Hovensa’s fluid catalytic cracking unit, out of service since a Dec. 9 mechanical failure, came back online Christmas Eve and is slowly building up to its regular production level, according to the refinery. A Dec. 9 hydrocarbon release, which lasted about eight minutes and was carried northwest of the refinery by prevailing winds, was unrelated to the cracker unit, according to Hovensa. (For more details about the release, see link at story’s end.)
According to Hovensa, the release was caused by the malfunction of a valve on a processing unit. The fluid catalytic cracking unit uses heat, pressure and chemicals that act as catalysts to break down, or “crack,” long hydrocarbon molecules in crude oil that would otherwise be thick, heavy oils and convert them in to the shorter, more volatile compounds that make up gasoline.
This allows the refinery to produce more gasoline and less heavy oils from the same volume of crude oil.
The cracker, which was completed in 1993, has a 150,000 barrels-per-day capacity, according to Hovensa spokesman Alex Moorhead, and accounts for more than a quarter of the refinery’s total output. The cracker is being brought up to capacity gradually.
This is not the first time Hovensa’s cracker has been offline this year.
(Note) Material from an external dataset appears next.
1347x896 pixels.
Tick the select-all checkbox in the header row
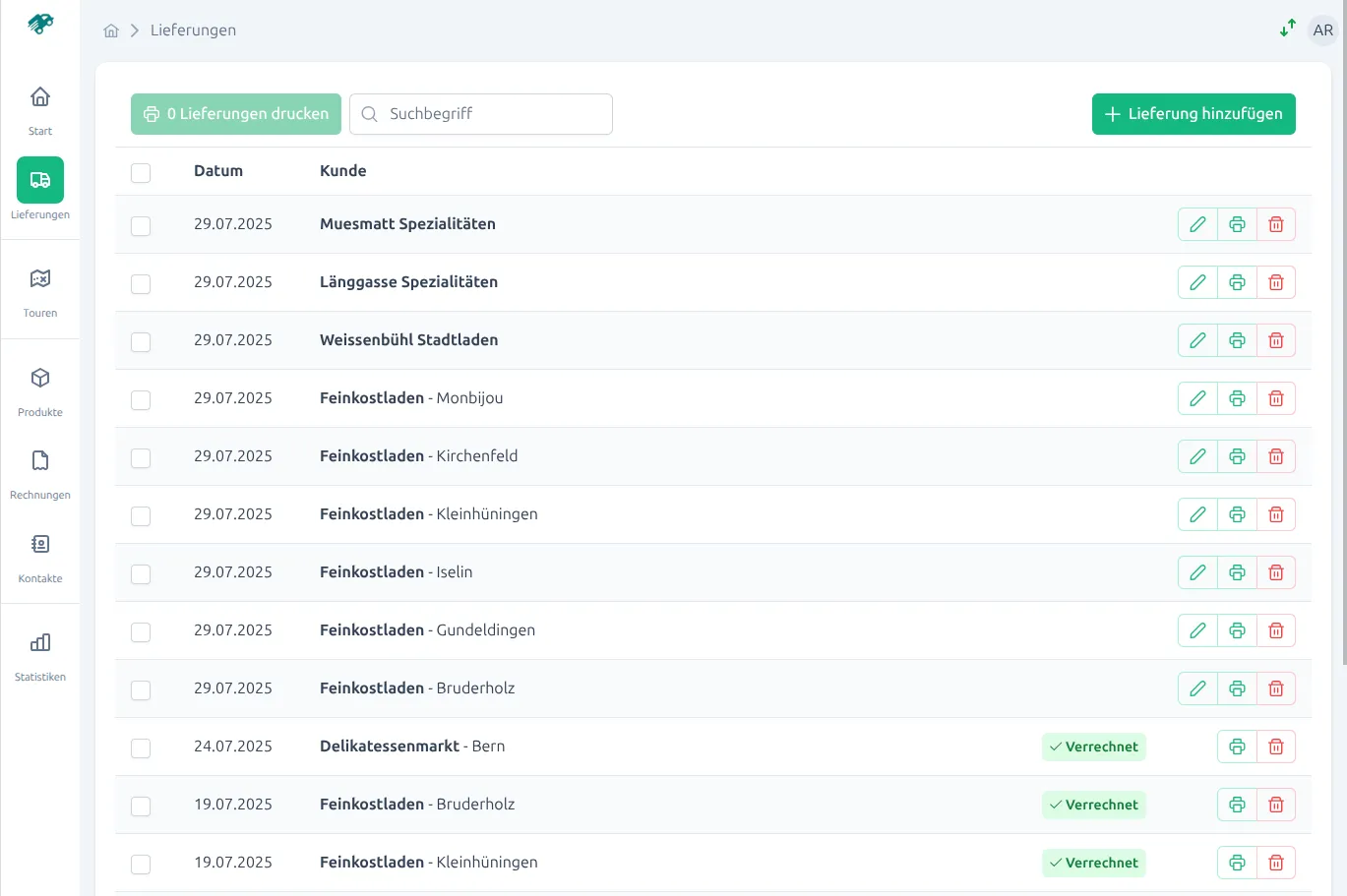tap(141, 172)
According to the EIA, Hovensa shut the unit Oct. 6, citing precautionary reasons after a weather-induced electrical malfunction, and by Oct. 13 was again “nearing normal operations.” Moorhead declined to offer more detail on the cracker repairs, but he has previously said the refinery cannot afford to have the cracker offline for long periods because it loses money when the cracker is down, so getting the unit back online must be welcome news at the refinery.
When it went offline, U.S. gas prices abruptly shot up several cents in response, according to reports from the Platts energy information clearing house and Bloomberg news.
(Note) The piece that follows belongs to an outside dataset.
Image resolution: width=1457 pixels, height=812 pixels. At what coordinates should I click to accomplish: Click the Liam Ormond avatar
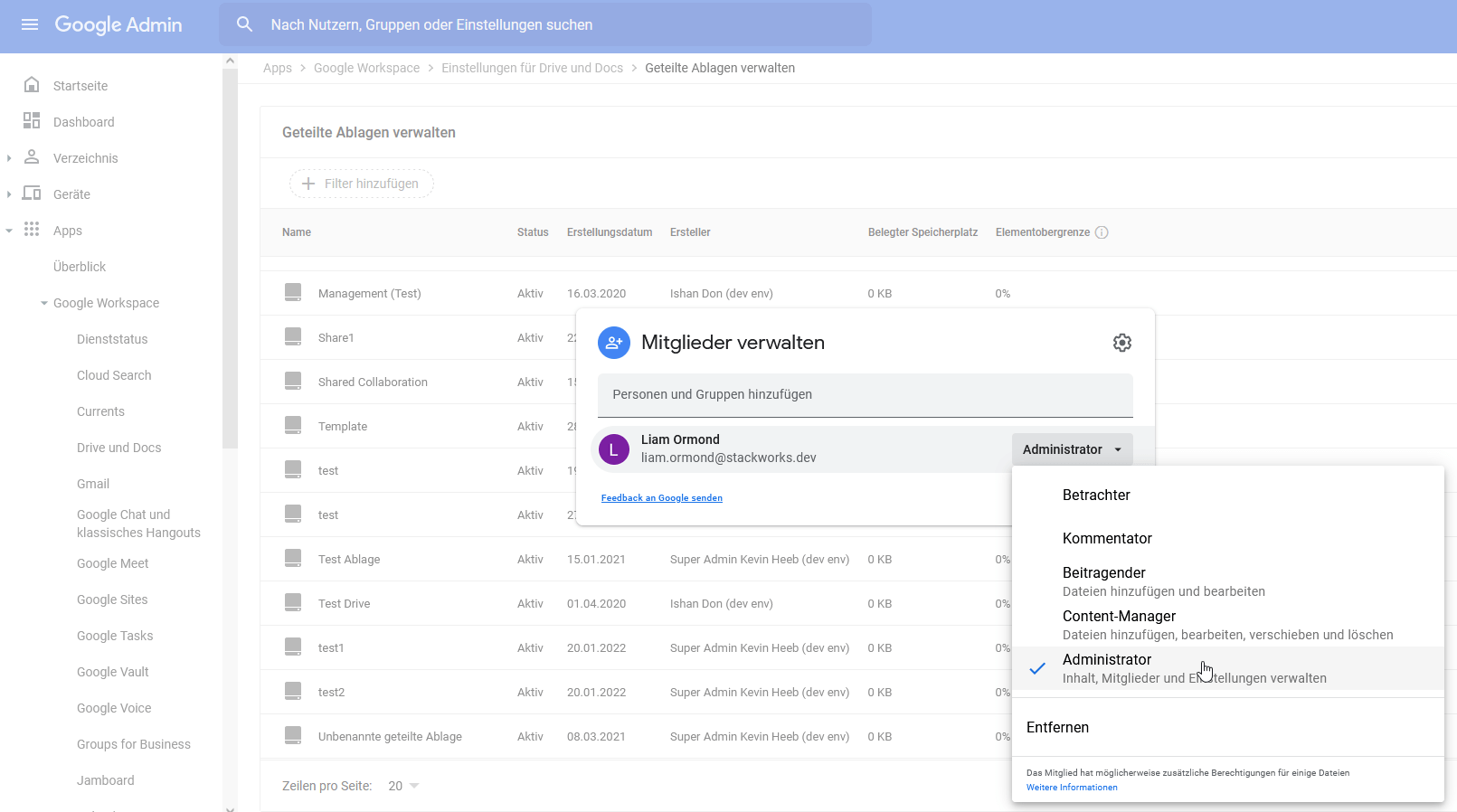[614, 448]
One of the largest refineries in the world, Hovensa can refine roughly half a million barrels per day and is the second-largest source of refined gasoline imported into the continental U.S., after Canada, according to the U.S. Energy Information Administration, a component of the U.S. Department of Energy.
Editor’s Note; According to Moorhead, the Dec. 9 shut down of Hovensa’s catalytic cracker was unrelated to the Dec. 9 valve failure which resulted in an airborne release of hydrocarbons.